Find a Way to Connect with Your Readers

A great travel blog must be something your readers can relate to. Leave the “What I did on my summer vacation” reports back in elementary school. They’re not memorable and no one will read past the start.

In Kim’s interview with Alexis Grant last month, Alexis mentioned the worst travel story is that which does not connect with the reader:

“A BIG mistake I see travel bloggers make is they tell what they did today and yesterday and the day before that…without making it relevant to the reader. Yes, it’s interesting just because you’re visiting a cool place we’ve never been to, but you can make other connections or share life lessons learned that make those stories relevant to your audience. Tips and advice always do well, too.”

Exercise

Think of ways you’ve experienced travel according to your five senses. What did you find the most memorable to see, hear, taste, touch, and smell?

Tell Something Personal

This builds on the last bit of advice. People love reading about other people—it’s why gossip is juicy and enraging. Connecting your story on a sensory level is a great start, but it’s not quite enough. You also must appeal to your audience on an emotional level—through happiness, sadness, excitement, melancholy, or so on.

Exercise

Using one of the senses from the last exercise—smell, for instance—write some notes on why that particular memory popped out to you.

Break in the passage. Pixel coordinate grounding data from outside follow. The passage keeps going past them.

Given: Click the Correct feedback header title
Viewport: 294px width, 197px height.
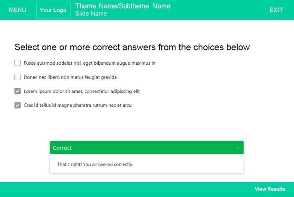Looking at the screenshot, I should coord(62,148).
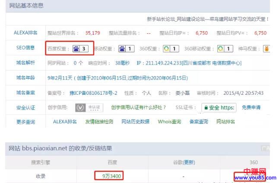
Task: Click the Shenma weight icon
Action: [x=267, y=48]
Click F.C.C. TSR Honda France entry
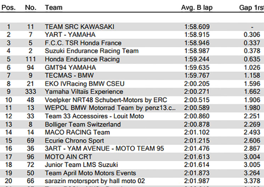The width and height of the screenshot is (264, 187). pyautogui.click(x=83, y=43)
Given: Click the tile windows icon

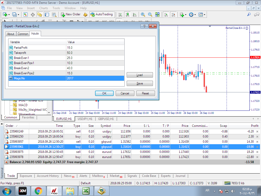Looking at the screenshot, I should point(157,15).
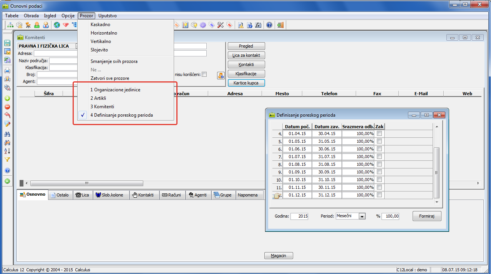Click the binoculars search icon
This screenshot has width=491, height=274.
pyautogui.click(x=7, y=134)
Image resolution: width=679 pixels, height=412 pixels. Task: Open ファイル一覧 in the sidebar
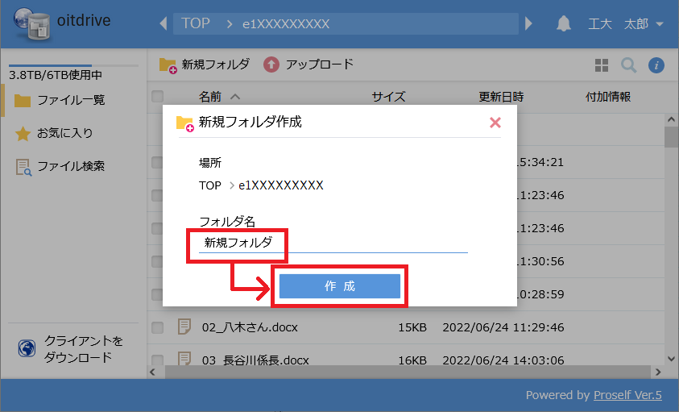coord(71,101)
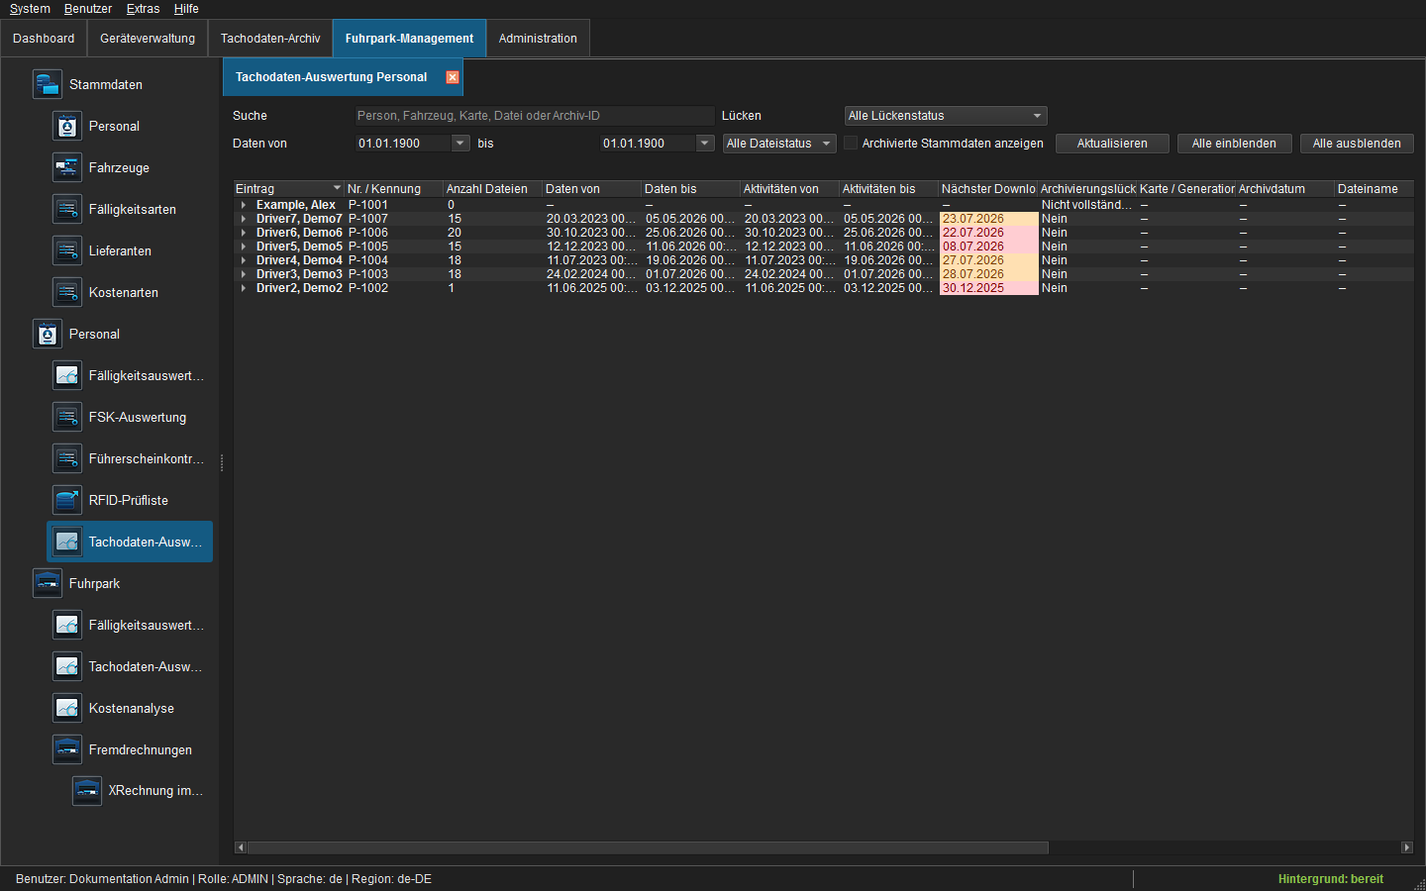The width and height of the screenshot is (1426, 891).
Task: Open the Lieferanten sidebar icon
Action: point(67,250)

Smell is strongly connected to memory; think about why that scent, above all others, is the one you chose to write about in Exercise 1. Did it evoke nostalgia? Joy? Longing?

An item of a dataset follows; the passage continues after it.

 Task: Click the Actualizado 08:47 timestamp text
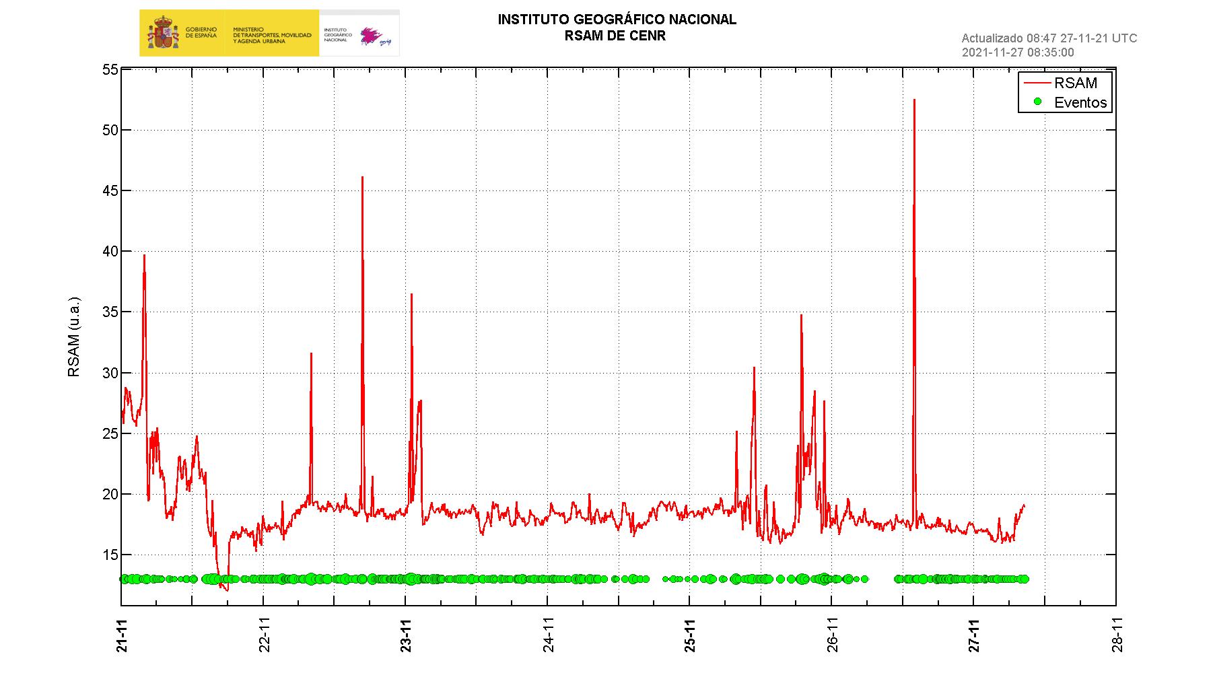click(x=1049, y=38)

Inject Your Personality into Your Travel Blog

Most aspiring writers I’ve worked with find it difficult to move past their high school English class style. “I” is never to be used. Sentences should never begin with “and.” We should all write an introduction, three supporting points, and a conclusion.

In those same classes, we’ve read short stories, poems, plays, and novels by writers who are remembered for their individual voices, wit, and wisdom. By using the foundation provided by your instructor to write a simple paper—one that gets you out of your own head without using “I” so often, remembering general rules of grammar, and following a logical path to support your argument from beginning to end—you’re off to a great start.

Now inject some of your personality into it. If it packs more of a punch to start a sentence with “or,” and if it makes more sense to tell your story from a first-person perspective, then do it! It’s your story—if you want to talk about your rainforest hike, then tell it the way you want to.

Exercise

Think about your top five favorite writers. They don’t have to be literature giants, but they should be writers that you’ve enjoyed reading, whether it was just one work of theirs or several. Think about why you liked them, and ask yourself if there’s a common thread—for me, all of my favorites use simple language, and they’re honest and hilarious. Using your top five writers as a jumping-off point, think about what part of yourself they appeal to, and how you might like to augment that through your storytelling.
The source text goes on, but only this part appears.